Suhail was one of the people who did not finish the book, and did not recommend it to others. Nowell finished it, but also did not recommend it to others.

Screen shot 2016-06-27 at 6.57.16 PMNowell: This guy needed an editor. The book is at least 100 pages too long for what it does.

Suhail: This is technically masterful, socially innocuous, status quo-reinforcing fiction in the same ilk as Daryl Gregory’s Afterparty and Jonathan Franzen’s The Corrections. It is written so well that it doesn’t suck, so you can get to the end, but so what? I don’t care about any of the characters, no matter how well rendered, and I’m not surprised by any of the plot developments. Some sci fi does a good job at making the present feel like the future. But this makes the future feel like the present. The calorie man is the oil baron. The kink springs are steam industry. White men in corporations are going to fuck everything over in the process of taking it for themselves, and the brown people will run off into the woods again. Too bad, folks, get used to it. The megodonts are Jurassic Park. I just couldn’t stay interested, no matter how MFA the writing was.

Screen shot 2016-06-27 at 6.57.05 PMAu contrer, say Meg and Chris: This book asks for more patience than the average one-off sci fi book. “It is a slow burn,” said Meg. [To which, Suhail responds, a slow burn leading to a meager guttering puff of expiration.] This slow burn concept came up a few times. It takes a while for all the seemingly unrelated characters to get laid out, but then when their lives start intersecting, you see how masterful and mesmerizing it is.

David was ambivalent, but still interested, as he had not finished the book yet, but wanted to see it all pulled together. Meg assured him the payoff was gratifying. Suhail was resistant, “I hypothesize that you will feel exactly the same way about it after you finish the book.” Suhail also added, to mild disapprobation, “I did not finish reading this book, and may even tell others not to read it.” “Now that’s a little harsh,” replied Chris.

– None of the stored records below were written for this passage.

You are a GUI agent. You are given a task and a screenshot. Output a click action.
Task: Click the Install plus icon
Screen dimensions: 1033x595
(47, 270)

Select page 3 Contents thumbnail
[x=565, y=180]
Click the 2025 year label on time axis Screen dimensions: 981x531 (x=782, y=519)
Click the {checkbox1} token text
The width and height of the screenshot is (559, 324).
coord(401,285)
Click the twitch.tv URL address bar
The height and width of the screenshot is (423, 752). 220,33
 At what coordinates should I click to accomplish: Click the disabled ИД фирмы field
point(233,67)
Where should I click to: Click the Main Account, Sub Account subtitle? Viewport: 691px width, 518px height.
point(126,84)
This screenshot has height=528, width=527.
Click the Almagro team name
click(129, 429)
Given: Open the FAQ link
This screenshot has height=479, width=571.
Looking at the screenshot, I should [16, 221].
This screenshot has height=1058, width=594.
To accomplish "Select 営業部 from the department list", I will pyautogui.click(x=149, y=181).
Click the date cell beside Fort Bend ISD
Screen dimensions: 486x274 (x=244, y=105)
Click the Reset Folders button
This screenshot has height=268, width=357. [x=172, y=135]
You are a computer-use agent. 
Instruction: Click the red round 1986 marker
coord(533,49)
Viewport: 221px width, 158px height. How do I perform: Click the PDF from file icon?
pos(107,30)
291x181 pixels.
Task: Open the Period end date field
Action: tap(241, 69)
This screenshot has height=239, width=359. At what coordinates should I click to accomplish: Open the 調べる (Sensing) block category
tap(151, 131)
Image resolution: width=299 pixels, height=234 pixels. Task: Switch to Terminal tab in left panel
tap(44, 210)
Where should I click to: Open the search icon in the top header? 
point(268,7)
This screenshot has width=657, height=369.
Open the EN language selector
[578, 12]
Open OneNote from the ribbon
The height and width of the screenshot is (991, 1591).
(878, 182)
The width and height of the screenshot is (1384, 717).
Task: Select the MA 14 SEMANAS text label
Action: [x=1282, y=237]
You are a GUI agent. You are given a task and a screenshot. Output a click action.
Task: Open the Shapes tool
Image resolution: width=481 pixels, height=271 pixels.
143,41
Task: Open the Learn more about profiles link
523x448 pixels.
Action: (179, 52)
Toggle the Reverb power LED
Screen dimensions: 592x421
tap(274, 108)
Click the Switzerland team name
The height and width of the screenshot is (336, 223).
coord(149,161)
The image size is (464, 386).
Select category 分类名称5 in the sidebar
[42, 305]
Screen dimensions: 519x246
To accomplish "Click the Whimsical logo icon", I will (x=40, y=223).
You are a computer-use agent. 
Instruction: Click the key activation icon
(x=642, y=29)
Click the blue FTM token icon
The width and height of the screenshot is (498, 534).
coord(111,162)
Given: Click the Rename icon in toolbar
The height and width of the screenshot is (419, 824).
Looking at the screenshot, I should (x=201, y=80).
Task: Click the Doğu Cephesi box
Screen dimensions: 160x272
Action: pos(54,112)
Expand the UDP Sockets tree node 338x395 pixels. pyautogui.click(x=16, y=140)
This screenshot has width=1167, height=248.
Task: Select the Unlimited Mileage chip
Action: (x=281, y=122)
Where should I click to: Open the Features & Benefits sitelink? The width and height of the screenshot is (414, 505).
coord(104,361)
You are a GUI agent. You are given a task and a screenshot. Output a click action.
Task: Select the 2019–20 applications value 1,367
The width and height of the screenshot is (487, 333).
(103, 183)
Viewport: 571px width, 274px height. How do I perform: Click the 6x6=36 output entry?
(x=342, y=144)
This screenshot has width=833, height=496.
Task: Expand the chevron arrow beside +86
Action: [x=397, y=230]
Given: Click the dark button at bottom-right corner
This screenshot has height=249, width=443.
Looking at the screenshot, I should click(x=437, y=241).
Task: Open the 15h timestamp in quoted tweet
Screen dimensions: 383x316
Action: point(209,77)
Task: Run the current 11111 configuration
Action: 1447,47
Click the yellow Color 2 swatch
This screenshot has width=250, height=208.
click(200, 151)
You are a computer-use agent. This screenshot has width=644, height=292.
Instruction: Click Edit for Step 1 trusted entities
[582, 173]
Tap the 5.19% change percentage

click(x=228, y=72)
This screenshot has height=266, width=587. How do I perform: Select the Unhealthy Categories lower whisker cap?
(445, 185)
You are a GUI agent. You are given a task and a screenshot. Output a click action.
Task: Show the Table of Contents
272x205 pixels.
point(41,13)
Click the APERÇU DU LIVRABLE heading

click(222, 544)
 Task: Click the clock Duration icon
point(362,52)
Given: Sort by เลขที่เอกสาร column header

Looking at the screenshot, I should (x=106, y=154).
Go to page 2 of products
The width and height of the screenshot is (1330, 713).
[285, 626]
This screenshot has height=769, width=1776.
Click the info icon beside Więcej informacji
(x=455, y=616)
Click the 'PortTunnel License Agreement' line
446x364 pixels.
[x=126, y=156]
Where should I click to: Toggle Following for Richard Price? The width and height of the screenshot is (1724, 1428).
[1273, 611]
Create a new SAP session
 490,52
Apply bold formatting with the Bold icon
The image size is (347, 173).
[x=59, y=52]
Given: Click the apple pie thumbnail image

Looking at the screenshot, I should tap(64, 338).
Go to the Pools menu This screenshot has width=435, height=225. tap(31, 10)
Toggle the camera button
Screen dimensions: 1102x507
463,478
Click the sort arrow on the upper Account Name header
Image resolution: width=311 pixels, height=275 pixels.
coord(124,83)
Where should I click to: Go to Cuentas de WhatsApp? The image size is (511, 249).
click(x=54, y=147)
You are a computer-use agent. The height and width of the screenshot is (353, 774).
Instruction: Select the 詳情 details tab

Meg also admired the significantly researched hard science in this science fiction novel. Every technology Pacigalupi described was backed up by present scientific knowledge, so detailed in fact that it is a little opaque to the reader. This lead to a tangential discussion of Kim Stanley Robinson, and perhaps reading him next year.

Meg also said she could not teach this novel, because she’d have to spend so much time explaining and rationalizing to the students the literary purpose of the very “triggering” scenes and images strewn about the book. (Like the way Emiko, the Windup Girl, is treated, as well as other vivid, normalized depictions of racism and oppression; but mimetic, like David said, purely descriptive, not judgement-laden.) Suhail connected this need for filtration with the implicit status-quo whiteness of the book’s backdrop. “For people (like multicultural university students) who are less sympathetic to white privilege, I imagine this book has a lot less luster.”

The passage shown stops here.